Thirteen people were killed when members of the Parachute Regiment opened fire on civil rights demonstrators in Derry on January 30, 1972. Another of those wounded on the day died later.
In 2010, the Saville Inquiry into the shootings established the innocence of all the victims of what became known as Bloody Sunday.
One former paratrooper, known only as Soldier F, is currently involved in committal proceedings to establish if he will stand trial for his alleged role.
He is charged with the murders of James Wray and William McKinney, as well as the attempted murder of at least four others.
But the siblings of five others killed on the day - Jackie Duddy, Michael Kelly, John Young, Michael McDaid and William McKinney - issued proceedings after prosecutions of another five ex-soldiers were ruled out.
Their lawyers claim the PPS wrongly excluded admissible evidence which should have been taken into account in the decision-making process.

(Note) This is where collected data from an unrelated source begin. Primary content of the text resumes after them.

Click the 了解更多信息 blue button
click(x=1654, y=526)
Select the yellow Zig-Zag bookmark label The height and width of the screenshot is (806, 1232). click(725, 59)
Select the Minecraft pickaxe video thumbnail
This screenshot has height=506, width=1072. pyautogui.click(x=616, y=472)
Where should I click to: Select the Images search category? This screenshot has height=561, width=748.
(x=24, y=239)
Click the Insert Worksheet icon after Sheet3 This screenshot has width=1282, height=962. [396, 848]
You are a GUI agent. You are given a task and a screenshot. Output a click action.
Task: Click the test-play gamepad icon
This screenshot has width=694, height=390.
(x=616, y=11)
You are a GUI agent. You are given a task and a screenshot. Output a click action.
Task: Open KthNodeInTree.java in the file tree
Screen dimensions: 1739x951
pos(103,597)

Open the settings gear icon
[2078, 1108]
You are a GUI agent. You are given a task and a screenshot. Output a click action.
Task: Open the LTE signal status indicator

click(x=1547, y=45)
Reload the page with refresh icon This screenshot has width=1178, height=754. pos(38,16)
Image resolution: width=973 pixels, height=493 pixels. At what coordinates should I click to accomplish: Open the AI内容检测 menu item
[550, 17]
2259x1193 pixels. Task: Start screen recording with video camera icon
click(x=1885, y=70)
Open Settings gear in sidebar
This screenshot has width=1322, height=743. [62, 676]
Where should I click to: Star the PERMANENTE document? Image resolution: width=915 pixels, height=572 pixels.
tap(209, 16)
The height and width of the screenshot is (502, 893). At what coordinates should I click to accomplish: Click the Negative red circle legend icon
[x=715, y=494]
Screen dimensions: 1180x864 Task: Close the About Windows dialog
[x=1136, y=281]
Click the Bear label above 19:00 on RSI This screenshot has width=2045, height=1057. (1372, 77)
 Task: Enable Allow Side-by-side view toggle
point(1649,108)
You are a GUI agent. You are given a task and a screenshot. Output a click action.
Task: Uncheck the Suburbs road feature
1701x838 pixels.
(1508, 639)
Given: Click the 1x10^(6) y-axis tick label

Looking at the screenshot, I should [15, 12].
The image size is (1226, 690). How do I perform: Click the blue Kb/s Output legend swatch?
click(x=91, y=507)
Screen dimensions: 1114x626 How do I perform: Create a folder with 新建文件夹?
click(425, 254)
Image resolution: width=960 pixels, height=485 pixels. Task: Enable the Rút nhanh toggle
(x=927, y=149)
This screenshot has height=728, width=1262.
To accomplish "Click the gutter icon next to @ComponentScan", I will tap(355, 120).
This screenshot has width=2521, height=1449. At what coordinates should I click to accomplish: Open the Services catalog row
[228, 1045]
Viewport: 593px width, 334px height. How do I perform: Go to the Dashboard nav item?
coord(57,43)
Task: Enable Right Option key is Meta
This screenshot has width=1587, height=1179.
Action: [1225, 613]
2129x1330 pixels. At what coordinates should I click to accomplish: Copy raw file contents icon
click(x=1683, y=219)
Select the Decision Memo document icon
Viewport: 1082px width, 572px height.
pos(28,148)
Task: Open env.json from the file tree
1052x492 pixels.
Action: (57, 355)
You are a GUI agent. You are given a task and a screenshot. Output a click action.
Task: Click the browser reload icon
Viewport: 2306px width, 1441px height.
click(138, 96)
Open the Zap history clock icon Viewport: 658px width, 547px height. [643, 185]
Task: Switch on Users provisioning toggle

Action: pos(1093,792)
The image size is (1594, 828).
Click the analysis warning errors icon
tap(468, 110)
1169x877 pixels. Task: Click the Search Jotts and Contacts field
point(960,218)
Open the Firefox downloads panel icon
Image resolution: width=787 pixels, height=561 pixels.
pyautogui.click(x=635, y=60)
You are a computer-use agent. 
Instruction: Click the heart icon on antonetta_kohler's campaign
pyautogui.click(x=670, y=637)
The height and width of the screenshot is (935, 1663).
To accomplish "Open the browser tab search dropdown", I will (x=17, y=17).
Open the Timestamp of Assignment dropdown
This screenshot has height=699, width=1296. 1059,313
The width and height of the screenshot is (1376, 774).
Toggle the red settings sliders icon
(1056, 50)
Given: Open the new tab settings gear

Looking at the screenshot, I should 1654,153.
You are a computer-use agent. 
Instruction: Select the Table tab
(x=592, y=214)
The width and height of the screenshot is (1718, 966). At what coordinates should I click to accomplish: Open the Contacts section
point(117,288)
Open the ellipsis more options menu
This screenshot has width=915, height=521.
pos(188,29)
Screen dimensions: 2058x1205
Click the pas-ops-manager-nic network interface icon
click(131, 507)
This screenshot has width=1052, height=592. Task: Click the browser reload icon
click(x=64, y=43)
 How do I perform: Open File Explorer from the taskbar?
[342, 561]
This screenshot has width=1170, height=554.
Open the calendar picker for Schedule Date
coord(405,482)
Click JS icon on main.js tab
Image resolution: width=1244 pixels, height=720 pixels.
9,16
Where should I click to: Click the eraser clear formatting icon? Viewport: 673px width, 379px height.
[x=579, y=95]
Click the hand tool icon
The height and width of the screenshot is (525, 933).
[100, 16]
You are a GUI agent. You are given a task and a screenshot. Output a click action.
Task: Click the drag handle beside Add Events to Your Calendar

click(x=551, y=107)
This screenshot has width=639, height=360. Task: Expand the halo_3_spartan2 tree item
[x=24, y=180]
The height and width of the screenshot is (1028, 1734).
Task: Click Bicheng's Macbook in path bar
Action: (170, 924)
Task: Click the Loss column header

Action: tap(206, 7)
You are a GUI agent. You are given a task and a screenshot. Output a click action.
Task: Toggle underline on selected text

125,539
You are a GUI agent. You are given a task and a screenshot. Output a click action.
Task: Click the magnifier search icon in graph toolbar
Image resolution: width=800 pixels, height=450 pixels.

It’s now been confirmed that leave to apply for judicial review was granted without a hearing, based on an assessment of the written arguments.
Fearghal Shiels, of law firm Madden & Finucane, said: “This application arises out of decisions taken in March 2019 by the PPS not to prosecute these soldiers, and a decision upheld after an internal review of that decision by the PPS in September 2020.”
Mr Shields added: The families warmly welcome this decision and look forward with confidence to the full hearing in the autumn.”